**EXERCISE DETAILS:**
Below are the records; output them exactly from the first line through the line with "Close the WINWORD properties dialog", stopping there.

**DATA EXTRACTS:**
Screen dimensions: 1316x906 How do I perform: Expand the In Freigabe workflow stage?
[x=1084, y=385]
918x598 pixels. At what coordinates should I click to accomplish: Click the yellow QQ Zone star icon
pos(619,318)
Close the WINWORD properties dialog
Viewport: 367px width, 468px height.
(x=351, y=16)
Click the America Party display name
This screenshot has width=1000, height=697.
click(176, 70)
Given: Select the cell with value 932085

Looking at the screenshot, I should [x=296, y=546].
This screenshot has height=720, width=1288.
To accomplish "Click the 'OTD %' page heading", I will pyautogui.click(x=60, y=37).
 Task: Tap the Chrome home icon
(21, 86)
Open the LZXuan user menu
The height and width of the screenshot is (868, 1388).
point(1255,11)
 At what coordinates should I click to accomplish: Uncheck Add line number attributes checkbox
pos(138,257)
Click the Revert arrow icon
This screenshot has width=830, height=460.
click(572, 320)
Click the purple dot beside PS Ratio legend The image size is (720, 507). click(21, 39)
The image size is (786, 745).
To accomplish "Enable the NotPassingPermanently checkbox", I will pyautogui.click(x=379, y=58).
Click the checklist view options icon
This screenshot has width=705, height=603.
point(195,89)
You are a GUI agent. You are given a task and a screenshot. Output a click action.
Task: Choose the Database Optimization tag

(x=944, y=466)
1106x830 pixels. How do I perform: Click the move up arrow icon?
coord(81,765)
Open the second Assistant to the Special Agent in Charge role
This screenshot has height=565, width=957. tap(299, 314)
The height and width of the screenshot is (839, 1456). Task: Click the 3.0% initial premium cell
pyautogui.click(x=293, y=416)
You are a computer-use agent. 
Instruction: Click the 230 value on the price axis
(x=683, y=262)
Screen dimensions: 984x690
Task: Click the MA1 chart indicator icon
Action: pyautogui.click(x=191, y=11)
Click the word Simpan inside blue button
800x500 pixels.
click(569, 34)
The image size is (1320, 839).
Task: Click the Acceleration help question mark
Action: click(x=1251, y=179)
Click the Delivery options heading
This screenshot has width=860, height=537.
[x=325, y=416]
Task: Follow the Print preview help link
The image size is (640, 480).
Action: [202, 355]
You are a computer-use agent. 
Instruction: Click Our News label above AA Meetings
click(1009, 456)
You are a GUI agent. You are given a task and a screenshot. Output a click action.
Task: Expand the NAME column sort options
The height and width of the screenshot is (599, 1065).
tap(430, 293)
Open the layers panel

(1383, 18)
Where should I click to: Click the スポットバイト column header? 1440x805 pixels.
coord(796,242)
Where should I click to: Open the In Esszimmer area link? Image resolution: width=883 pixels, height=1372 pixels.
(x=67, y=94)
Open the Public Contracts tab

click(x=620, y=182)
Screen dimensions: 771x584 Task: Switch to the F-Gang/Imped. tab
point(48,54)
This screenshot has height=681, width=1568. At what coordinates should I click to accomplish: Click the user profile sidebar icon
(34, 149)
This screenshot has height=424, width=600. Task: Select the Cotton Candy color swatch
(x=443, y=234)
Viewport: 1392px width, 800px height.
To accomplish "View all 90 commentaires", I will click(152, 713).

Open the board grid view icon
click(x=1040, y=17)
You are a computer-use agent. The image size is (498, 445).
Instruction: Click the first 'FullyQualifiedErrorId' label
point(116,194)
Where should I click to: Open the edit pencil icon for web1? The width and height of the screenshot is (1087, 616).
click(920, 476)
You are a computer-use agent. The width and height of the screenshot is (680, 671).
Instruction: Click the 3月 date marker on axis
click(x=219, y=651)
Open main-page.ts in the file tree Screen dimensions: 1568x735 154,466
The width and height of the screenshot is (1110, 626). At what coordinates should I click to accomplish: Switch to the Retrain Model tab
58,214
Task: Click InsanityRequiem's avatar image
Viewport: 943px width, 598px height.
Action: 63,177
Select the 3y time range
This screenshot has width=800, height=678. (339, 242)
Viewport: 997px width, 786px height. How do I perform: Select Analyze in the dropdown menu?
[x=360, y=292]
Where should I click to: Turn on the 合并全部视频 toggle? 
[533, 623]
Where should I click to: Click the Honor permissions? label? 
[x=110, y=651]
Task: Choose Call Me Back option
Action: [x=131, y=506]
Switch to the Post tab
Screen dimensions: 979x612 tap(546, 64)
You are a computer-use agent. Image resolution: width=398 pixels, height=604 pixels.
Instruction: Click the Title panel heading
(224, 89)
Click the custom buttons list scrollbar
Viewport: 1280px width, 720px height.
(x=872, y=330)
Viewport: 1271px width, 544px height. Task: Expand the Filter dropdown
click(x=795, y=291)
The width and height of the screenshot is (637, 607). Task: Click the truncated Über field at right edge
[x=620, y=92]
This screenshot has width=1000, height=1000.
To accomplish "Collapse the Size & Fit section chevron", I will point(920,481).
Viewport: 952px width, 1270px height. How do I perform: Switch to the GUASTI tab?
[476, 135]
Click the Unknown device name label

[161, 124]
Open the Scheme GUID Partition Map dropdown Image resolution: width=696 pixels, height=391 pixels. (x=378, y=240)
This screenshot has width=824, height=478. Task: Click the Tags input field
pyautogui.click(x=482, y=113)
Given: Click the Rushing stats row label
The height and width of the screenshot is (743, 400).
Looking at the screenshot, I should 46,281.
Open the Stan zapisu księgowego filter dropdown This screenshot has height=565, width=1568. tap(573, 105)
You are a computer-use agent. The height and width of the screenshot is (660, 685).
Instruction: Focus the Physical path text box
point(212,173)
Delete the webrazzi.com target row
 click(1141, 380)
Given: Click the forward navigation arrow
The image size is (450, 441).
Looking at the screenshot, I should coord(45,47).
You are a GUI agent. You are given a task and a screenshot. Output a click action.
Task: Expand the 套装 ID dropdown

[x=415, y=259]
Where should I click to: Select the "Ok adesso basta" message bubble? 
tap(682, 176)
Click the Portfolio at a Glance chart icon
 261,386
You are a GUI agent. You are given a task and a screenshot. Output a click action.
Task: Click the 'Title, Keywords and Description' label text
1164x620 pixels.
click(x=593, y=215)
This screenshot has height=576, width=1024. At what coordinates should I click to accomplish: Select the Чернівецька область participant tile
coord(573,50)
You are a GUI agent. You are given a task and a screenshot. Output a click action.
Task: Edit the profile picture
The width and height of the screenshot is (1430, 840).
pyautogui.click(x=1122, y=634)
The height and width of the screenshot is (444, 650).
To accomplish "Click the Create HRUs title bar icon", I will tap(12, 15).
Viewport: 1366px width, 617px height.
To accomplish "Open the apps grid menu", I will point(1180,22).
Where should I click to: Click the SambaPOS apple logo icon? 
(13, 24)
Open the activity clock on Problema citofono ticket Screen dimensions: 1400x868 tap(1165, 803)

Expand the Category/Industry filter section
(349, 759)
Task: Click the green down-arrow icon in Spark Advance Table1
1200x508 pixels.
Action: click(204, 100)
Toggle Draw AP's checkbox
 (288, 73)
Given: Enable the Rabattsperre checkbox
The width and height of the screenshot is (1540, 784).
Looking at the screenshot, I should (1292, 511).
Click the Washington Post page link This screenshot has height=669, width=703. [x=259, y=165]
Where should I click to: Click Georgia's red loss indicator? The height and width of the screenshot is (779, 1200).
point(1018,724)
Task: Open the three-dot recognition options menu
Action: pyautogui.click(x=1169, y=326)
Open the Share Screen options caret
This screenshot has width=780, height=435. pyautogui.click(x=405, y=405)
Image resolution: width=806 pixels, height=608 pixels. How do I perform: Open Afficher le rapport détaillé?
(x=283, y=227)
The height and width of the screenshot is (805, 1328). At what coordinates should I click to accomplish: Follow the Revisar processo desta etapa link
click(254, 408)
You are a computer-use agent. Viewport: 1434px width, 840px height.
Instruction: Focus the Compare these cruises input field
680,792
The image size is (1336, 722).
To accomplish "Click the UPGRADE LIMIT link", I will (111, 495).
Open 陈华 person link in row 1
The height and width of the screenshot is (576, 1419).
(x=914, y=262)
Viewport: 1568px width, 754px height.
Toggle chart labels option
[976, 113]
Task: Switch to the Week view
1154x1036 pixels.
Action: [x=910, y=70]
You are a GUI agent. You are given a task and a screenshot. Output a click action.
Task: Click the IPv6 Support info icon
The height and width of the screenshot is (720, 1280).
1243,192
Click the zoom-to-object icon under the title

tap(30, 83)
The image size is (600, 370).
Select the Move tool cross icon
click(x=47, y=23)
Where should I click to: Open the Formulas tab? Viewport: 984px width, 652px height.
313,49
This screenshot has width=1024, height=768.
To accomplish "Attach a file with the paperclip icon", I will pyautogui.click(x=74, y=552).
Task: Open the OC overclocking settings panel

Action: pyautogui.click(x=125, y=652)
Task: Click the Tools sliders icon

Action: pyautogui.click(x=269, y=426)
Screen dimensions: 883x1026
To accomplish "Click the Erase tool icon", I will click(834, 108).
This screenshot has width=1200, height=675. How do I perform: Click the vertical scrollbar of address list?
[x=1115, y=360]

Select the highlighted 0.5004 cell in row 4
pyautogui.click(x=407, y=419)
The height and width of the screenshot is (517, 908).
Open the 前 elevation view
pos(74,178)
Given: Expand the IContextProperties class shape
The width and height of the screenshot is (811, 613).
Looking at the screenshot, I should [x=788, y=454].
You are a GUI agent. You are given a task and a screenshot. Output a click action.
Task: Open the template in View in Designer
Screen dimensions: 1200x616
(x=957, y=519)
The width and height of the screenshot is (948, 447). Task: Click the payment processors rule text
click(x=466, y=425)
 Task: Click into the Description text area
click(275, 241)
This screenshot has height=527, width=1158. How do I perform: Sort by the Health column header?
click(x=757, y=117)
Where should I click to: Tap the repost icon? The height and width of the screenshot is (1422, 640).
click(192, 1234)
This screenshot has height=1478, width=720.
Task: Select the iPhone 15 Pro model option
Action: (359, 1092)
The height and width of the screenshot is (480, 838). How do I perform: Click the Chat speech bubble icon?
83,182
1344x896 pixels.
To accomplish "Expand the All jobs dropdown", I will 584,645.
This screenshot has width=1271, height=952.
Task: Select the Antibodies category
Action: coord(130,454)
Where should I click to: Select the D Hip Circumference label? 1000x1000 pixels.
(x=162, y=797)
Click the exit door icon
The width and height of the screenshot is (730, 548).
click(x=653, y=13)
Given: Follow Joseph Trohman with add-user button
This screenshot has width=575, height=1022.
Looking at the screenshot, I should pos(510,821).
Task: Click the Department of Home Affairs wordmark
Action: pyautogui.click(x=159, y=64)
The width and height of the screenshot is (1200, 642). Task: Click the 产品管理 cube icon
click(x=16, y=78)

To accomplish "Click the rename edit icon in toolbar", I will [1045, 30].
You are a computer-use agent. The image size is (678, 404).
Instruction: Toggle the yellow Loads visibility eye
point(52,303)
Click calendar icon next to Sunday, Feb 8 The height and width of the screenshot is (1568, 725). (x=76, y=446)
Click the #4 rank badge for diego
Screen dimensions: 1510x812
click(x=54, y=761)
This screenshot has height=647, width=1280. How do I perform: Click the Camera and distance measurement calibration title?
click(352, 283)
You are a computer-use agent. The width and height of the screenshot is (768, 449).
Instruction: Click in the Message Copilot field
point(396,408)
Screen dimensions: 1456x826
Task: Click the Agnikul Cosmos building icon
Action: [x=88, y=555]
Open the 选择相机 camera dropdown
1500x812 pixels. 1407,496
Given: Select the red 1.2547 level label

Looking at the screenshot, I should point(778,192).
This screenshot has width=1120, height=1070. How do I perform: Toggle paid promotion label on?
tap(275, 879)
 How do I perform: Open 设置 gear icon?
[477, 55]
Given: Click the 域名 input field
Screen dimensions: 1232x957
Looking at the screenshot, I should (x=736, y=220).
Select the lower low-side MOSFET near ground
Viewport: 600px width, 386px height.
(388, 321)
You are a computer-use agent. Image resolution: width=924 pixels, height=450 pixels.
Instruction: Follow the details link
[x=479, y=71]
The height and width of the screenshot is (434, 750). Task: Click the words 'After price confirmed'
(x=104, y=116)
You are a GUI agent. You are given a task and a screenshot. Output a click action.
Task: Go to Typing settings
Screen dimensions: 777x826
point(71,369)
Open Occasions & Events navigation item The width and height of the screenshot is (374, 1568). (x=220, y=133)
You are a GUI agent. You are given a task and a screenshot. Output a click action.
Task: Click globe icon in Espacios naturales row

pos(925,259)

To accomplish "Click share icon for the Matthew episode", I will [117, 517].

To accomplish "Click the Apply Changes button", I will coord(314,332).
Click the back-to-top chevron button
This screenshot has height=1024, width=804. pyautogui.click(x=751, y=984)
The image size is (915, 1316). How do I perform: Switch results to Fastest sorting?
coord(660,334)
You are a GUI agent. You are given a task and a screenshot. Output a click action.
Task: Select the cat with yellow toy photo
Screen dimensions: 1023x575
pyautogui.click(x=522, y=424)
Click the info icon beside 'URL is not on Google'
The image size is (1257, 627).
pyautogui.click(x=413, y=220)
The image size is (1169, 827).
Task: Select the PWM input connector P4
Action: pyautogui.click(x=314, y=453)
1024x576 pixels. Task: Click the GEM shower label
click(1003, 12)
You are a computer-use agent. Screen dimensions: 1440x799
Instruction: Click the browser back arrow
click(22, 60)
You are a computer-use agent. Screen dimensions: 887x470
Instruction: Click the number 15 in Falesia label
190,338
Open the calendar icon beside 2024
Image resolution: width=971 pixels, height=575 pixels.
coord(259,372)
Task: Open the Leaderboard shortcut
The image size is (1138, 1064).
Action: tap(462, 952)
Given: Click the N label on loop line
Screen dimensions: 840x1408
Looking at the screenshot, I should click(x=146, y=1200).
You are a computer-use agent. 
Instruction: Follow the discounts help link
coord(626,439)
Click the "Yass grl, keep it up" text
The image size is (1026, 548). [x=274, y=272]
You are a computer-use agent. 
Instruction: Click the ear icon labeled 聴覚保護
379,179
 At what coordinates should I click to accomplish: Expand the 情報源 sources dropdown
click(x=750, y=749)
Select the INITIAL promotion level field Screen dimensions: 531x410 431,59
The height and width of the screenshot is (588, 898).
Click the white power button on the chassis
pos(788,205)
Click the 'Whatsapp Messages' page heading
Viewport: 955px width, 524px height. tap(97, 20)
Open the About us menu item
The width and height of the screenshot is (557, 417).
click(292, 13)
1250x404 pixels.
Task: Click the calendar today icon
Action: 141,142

**TASK RESULT:**
Screen dimensions: 1316x906 How do I perform: Expand the In Freigabe workflow stage?
[x=1084, y=385]
918x598 pixels. At what coordinates should I click to accomplish: Click the yellow QQ Zone star icon
pos(619,318)
Close the WINWORD properties dialog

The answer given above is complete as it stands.